**YOUR GOAL:**
Each record that follows is to be output in full, precisely as written.

**MATERIAL PROVIDED:**
* * * * * * * * *

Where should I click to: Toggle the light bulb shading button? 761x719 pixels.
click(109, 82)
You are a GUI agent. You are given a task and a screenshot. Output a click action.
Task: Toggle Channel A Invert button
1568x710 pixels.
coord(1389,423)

* * * * * * * * *

**EXPECTED ANSWER:**
Where should I click to: Toggle the light bulb shading button? 761x719 pixels.
click(109, 82)
You are a GUI agent. You are given a task and a screenshot. Output a click action.
Task: Toggle Channel A Invert button
1568x710 pixels.
coord(1389,423)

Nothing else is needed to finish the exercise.